Required work
1) In the thread about the Valar, how did Tolkien describe the Ainur?
2) Sum up the thread about the Valar in two sentences.
3) Write the next post in the thread about the Valar, picking up where it stops.

Page

○ ○ ○

# The Inspiration of the Valar



## John (Oct 2, 2021)

Hi
Where The Valar Inspired By Greek Mythology Or Norse Mythology Or The Bible? Or All Three Sources? Also Why do None Of The Valar Appear In Both The Hobbit And The Lord Of The Rings?


----------



## ZehnWaters (Oct 3, 2021)

John said:


> Hi
> Where The Valar Inspired By Greek Mythology Or Norse Mythology Or The Bible? Or All Three Sources? Also Why do None Of The Valar Appear In Both The Hobbit And The Lord Of The Rings?



All of the above. Most modern readers would view them as similar to the Greek or Scandinavian gods but Tolkien described the Ainur as angelic (so the Valar would be Archangels).


----------



## Amarthon (Oct 3, 2021)

○ ○ ○

Data
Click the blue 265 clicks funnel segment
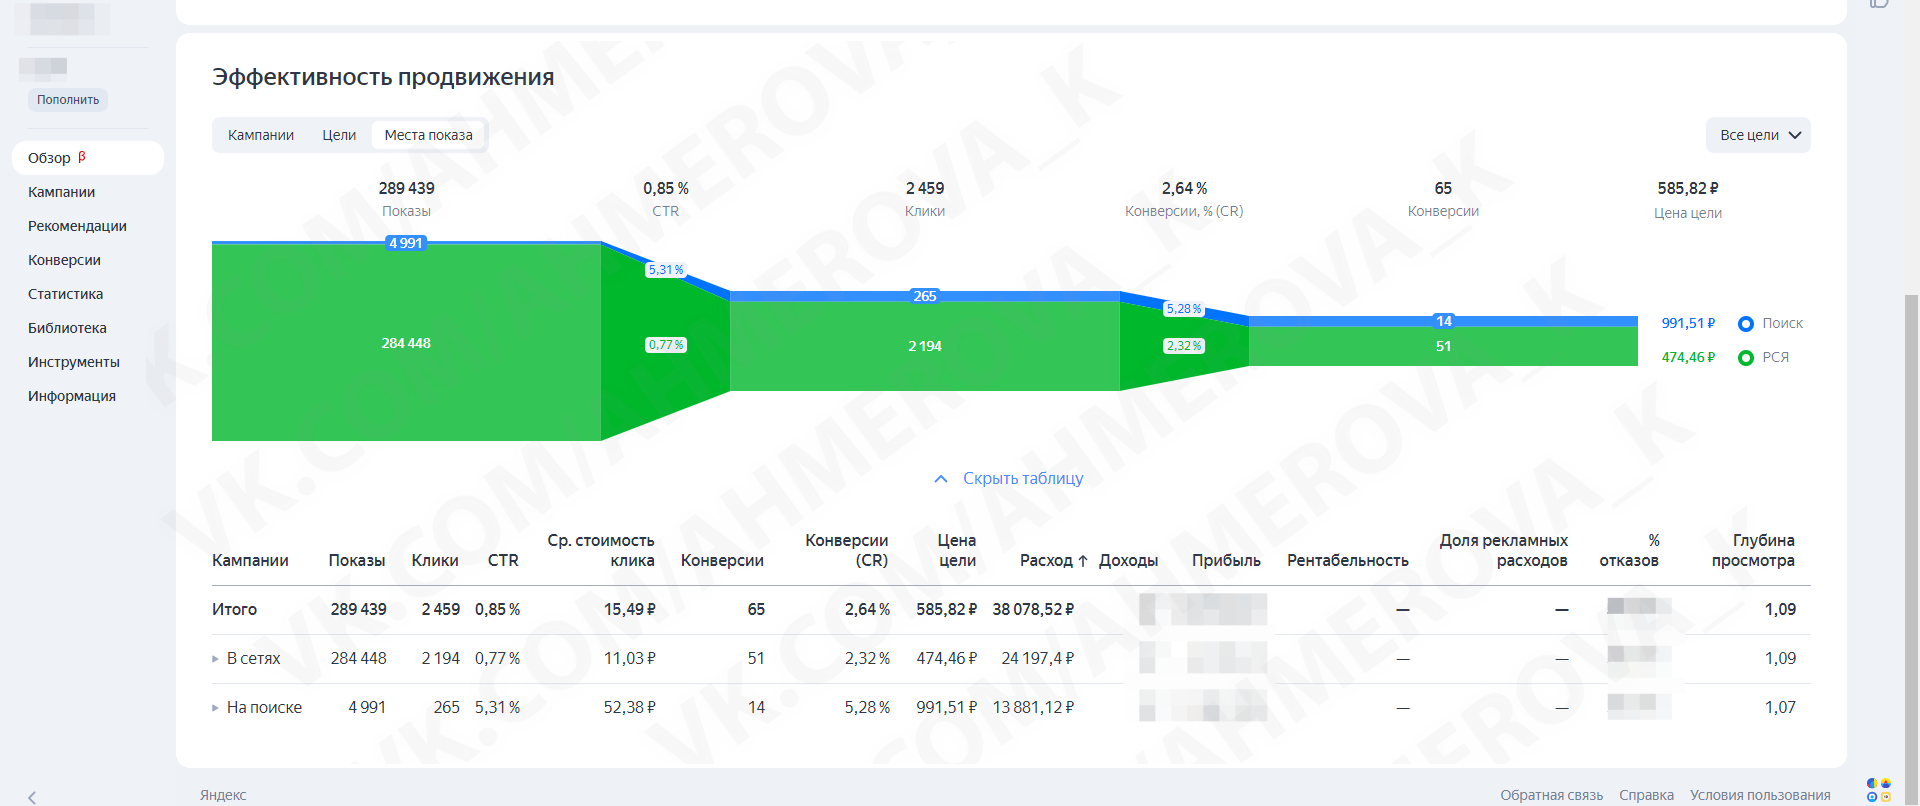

○ ○ ○

Written answers
1) As angelic, so the Valar would be archangels.

2) A poster asks whether the Valar were inspired by Greek mythology, Norse mythology, the Bible, or all three, and why none of them appear in The Hobbit and The Lord of the Rings. A reply says all three apply, adding that most modern readers would see the Valar as similar to Greek or Scandinavian gods, while Tolkien described the Ainur as angelic, which would make the Valar archangels.

3)
John said:


> Hi
> Where The Valar Inspired By Greek Mythology Or Norse Mythology Or The Bible? Or All Three Sources? Also Why do None Of The Valar Appear In Both The Hobbit And The Lord Of The Rings?


There are many semi-divine figures in various mythologies worldwide. They aren't present after the First Age because they are not necessary to the task at hand. Plus, the remaining Quendi in ME want to be there, with the option of returning to Valinor. Morgoth was one of them, a Valar, and he was banished to the Void. Melkor was the most powerful being of Iluvatars creation. Sauron was way down on the scale.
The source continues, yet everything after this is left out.